[DOCUMENT EXTRACT — start]

Administer by health care providers prepared to manage anaphylaxis

Do not infuse concomitantly in same IV line with other drugs

Consider administering premedication (ie, antihistamines, corticosteroids) for prophylaxis against infusion reactions and hypersensitivity

SC Preparation

Instruct patient to remove the autoinjector or prefilled syringe from the refrigerator and allow it to sit at room temperature for 30 minutes prior to the SC injection; do not warm drug in any other way

Visually inspect the window of the autoinjector or the prefilled syringe for particulate matter or discoloration; solution should be clear to opalescent and colorless to pale yellow

Do not use if the product exhibits discoloration or particulate matter

Instruct the patient not to use autoinjector or prefilled syringe if dropped on a hard surface

SC Administration

Administer SC once weekly, preferably on the same day each week

Administer SC in abdomen or thigh

When injecting in the same body region, advise the patient to use a different injection site each week; never give injections into areas where the skin is tender, bruised, red, or hard

Missed dose

• Administer missed dose as soon as the patient remembers
• Thereafter, the patient can resume dosing on their usual day of administration or start a new weekly schedule from the day that the missed dose was administered
• Not recommended to administer 2 doses on the same day

Storage

Unopened IV vials

• Store refrigerated 2-8°C (36-46°F); do not freeze
• Store vials in original carton and protect from light until use
• Avoid exposure to heat

Reconstituted IV vials

• If not used immediately, may be stored refrigerated 2-8°C (36-46°F)

[DOCUMENT EXTRACT — finish]
[SOURCE DATA — start]

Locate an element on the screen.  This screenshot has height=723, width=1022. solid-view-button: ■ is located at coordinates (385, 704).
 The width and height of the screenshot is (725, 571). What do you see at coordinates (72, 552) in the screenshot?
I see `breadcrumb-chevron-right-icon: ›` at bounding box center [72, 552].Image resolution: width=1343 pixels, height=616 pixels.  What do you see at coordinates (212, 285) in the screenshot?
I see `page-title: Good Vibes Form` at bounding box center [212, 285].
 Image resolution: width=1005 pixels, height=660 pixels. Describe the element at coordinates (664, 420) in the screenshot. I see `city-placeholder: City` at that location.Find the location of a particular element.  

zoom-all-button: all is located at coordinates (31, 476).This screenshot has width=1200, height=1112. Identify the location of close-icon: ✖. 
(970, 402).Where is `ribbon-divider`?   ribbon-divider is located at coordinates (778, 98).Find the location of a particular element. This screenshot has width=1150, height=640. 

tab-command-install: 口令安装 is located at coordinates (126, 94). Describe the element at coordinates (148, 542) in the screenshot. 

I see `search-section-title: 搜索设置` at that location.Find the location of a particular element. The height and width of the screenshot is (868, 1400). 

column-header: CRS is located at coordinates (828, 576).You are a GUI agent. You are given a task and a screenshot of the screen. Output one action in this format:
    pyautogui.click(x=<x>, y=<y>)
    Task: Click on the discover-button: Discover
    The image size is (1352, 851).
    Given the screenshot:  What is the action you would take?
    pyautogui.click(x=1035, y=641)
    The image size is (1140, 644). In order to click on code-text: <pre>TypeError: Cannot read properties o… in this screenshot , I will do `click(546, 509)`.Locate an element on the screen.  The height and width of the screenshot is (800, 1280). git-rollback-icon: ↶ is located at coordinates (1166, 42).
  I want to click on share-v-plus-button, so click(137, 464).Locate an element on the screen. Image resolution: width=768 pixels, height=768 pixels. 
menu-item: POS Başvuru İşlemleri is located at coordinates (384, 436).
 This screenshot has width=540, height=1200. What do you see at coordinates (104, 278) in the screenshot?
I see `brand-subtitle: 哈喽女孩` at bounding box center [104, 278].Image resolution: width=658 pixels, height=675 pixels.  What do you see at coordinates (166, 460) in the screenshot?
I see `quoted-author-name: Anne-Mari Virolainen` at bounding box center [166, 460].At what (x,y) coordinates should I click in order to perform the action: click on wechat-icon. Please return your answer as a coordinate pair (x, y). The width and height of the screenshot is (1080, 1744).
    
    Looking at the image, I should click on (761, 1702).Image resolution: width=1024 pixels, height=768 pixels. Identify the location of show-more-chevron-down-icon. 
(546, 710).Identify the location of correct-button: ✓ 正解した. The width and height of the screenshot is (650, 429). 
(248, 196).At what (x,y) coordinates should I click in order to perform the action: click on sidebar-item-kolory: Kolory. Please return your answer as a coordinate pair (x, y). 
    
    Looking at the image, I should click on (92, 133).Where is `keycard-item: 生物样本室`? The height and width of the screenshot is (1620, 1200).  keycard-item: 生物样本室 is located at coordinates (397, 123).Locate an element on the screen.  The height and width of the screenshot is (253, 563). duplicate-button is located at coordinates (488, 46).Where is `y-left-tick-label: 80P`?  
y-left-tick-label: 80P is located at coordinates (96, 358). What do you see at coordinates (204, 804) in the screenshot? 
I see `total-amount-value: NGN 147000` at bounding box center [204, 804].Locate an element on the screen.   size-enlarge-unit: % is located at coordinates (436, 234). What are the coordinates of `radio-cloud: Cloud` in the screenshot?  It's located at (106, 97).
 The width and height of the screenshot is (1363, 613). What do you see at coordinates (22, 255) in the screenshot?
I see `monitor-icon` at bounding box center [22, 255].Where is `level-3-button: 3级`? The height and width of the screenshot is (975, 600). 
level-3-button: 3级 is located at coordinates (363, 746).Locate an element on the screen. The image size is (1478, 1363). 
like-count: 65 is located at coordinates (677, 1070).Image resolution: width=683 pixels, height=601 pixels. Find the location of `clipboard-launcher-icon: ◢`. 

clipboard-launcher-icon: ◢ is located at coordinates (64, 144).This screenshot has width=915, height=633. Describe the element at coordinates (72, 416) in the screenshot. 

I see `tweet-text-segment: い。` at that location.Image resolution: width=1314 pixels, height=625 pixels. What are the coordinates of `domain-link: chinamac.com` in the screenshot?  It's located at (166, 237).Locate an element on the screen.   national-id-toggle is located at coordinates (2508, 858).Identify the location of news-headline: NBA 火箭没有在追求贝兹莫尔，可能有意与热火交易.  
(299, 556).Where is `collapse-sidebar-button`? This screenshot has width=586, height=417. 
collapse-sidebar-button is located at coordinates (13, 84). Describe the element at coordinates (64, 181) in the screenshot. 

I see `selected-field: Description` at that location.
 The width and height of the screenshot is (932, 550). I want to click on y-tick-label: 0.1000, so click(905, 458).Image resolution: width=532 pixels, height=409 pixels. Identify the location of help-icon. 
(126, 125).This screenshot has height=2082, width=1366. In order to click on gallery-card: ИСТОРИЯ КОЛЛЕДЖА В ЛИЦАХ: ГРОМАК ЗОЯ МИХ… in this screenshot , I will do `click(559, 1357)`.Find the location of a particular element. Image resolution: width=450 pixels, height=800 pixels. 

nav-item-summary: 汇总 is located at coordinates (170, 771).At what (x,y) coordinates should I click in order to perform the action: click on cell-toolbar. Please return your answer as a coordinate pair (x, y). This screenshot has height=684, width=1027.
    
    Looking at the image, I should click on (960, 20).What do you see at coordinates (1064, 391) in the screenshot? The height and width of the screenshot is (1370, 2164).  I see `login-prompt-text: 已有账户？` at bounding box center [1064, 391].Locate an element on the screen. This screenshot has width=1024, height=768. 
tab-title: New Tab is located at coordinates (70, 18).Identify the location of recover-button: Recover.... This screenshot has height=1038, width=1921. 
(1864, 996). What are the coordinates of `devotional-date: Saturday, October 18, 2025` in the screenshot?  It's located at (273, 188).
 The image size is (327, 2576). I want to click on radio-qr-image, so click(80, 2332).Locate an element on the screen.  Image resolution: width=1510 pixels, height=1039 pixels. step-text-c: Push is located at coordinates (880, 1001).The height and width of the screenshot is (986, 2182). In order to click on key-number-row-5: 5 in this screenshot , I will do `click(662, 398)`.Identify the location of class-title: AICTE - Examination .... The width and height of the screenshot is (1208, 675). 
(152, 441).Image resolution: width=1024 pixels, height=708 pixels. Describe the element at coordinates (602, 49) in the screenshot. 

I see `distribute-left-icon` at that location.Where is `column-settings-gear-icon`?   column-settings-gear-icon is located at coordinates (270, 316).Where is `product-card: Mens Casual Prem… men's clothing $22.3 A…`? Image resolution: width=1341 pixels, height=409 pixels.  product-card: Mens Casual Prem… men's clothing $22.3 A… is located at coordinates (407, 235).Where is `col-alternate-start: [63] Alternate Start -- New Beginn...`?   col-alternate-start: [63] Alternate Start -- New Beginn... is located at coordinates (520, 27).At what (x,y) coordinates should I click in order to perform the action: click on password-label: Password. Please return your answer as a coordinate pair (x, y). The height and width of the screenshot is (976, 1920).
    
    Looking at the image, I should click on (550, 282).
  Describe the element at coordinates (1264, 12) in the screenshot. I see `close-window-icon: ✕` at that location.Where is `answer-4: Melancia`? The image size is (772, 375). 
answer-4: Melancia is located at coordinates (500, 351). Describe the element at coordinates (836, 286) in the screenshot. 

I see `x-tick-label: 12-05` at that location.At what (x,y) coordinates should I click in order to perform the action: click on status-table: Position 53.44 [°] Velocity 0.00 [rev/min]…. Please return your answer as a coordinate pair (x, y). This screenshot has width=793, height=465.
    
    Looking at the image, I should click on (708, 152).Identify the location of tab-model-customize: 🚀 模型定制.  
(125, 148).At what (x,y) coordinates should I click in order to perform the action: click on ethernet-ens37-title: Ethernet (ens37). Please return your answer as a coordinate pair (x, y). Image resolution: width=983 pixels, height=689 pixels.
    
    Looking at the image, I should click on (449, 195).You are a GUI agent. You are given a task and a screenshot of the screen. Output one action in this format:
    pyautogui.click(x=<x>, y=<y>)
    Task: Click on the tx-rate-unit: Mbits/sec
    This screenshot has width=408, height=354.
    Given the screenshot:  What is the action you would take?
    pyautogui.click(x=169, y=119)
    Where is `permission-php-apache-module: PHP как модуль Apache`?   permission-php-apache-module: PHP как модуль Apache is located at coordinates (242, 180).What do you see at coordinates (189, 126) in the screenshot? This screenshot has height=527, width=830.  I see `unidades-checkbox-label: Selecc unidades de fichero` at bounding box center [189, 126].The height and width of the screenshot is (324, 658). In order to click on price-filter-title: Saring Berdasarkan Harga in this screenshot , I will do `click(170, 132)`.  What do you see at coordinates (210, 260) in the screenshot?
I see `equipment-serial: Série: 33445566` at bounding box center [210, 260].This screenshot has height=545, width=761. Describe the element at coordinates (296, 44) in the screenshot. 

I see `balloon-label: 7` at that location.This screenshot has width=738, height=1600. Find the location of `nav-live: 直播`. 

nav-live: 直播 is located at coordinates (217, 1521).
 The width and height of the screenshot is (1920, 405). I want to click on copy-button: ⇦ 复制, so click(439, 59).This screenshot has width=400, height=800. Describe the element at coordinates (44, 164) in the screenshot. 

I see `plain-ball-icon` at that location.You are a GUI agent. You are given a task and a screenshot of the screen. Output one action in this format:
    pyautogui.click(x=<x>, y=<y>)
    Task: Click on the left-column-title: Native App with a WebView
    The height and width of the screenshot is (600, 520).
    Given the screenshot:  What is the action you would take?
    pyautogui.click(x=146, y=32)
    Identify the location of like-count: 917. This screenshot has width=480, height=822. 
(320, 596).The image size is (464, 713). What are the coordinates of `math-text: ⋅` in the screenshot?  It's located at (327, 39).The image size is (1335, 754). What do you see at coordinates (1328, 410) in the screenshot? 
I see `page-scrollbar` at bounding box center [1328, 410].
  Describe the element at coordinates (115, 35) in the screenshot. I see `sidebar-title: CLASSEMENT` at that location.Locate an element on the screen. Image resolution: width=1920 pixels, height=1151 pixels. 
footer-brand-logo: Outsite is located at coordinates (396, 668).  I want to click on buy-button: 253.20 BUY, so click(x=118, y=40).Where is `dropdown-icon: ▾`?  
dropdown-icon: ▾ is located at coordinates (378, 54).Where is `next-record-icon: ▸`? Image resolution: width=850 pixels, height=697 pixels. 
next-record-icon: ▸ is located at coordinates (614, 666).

[SOURCE DATA — finish]

* **APPLY WHAT YOU READ**:
1. Using the administration notes, answer each question:
(a) How long should the autoinjector or prefilled syringe sit at room temperature before the SC injection?
(b) In which body areas is the SC injection given?
(c) At what temperature range should unopened IV vials be stored?
2. Extract the passage of the administration notes starting at "Unopened IV vials" and ending at "stored refrigerated 2-8°C (36-46°F)".

* **SOLVED TASKS**:
1.
(a) 30 minutes
(b) The abdomen or thigh
(c) Refrigerated at 2-8°C (36-46°F)

2.
Unopened IV vials

• Store refrigerated 2-8°C (36-46°F); do not freeze
• Store vials in original carton and protect from light until use
• Avoid exposure to heat

Reconstituted IV vials

• If not used immediately, may be stored refrigerated 2-8°C (36-46°F)